映見とさくら ①
西経女子相撲は女子相撲創成期からアマチュア女子相撲界に君臨し女子大相撲創設から多くの力士を輩出してきた。女子相撲養成所と揶揄もされているがそれは必然的にそうなってしまったのであって昨今の女子アマチュア相撲界においては他校の女子相撲部の台頭が顕著になりけして一強ではない。
今の西経は女子大学横綱の称号を保持している稲倉恵美と吉瀬瞳の二人が柱である。当然他の部員も劣っているわけではなくレベルは日本最強と云っても過言ではない。しかし、先の世界選手権でメダルすら取れなかった稲倉映見に監督は「叱咤激励」の意味も込めて四年生無差別級の選手と三番稽古をさせたのだがそれが全く勝てないと云うかそもそものやる気がないようにしか見えなかった。

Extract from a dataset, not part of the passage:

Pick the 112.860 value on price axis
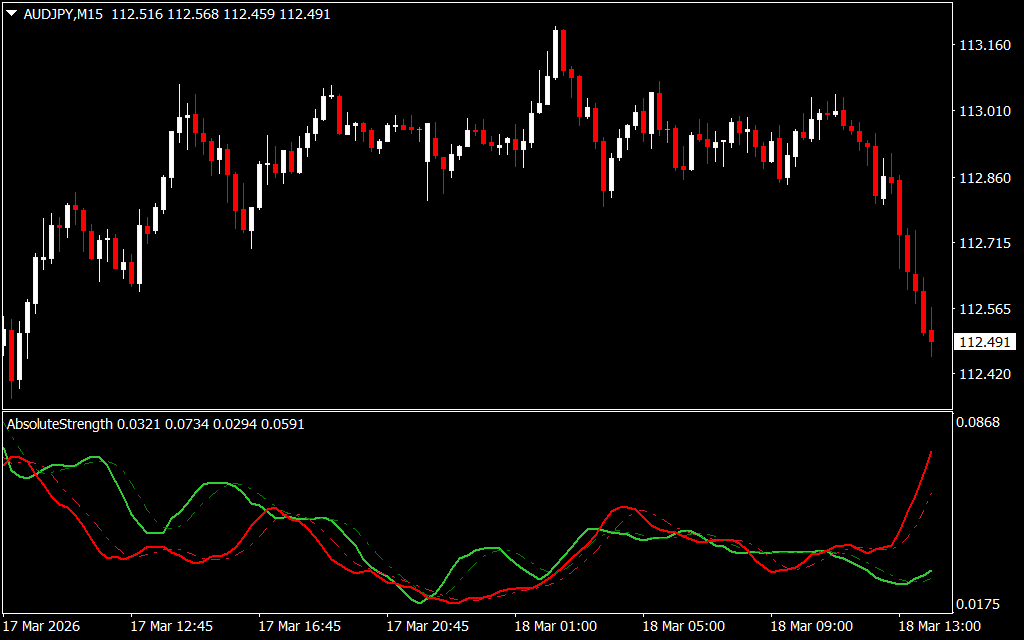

「監督、私もう限界です」映見は膝をつき苦しそうに言葉を絞り出すように話す。
「お前は私の指導に不満があるのかい!」
「いえそうではありません。ただ、体力・精神的に体がついていかなくて・・・」
「何を云っているんだお前は・・・」呆れたように云う倉橋。
「メダル逃した言い訳のつもりなのかい」
「いいえ違います。私は全力を出し切りました」
「じゃあなんで負けた?」
「それは・・・」言葉が出てこなかった。悔し涙だけが溢れてくる。
「泣いて同情でも買ってくれるとでも」
「すいません」
「歴代の西経の横綱にお前みたいな奴はいなかったよ」
「・・・・・」
吉瀬は映見があれ以降稽古に来なくなったことを心配はしていたがだからと云って何かしらの声を掛けることはしなかった。無理やりにでも稽古に来させたとしても何の意味もない。しかしあれから一か月。相撲場には一切来なくなった。年が明け最初の試合は高大相撲がある。辞めるなら辞めるで構わないがまだやる意志があるのなら・・・。吉瀬はさくらが来る2日前にLINEで・・・
「明日の土曜日、明星高校の女子相撲部員が出稽古に来る。映見がまだ相撲を続ける意思があるのなら来るように。明星の部員がわざわざ出稽古に来るのだからがっかりさせるようなことはしないで。相撲部午後一時集合」
来るかどうかわからないがこれが最後。瞳は覚悟を決めていた。
(来なければ強制退部させる。たたそれだけ)
瞳にとって映見は可愛い後輩ではなく希望の星。女子大学横綱を一年生ながら取ると圧倒的強さで国内敵なしの強さ。海外でも活躍し西経に久々に表れた超大物。当然、女子大相撲に行くのか注目を集めるのは仕方がないのだがそのことに本人は一切口を開かないし相撲部屋の関係者とも一切会わない。正直、関係者からすると面白くないのだ。日本女子相撲が世界から立ち遅れている現状からするとどうしてもほしい逸材なのだが・・・。ただそのことは本人にとっては迷惑以外の何ものでもないらしい。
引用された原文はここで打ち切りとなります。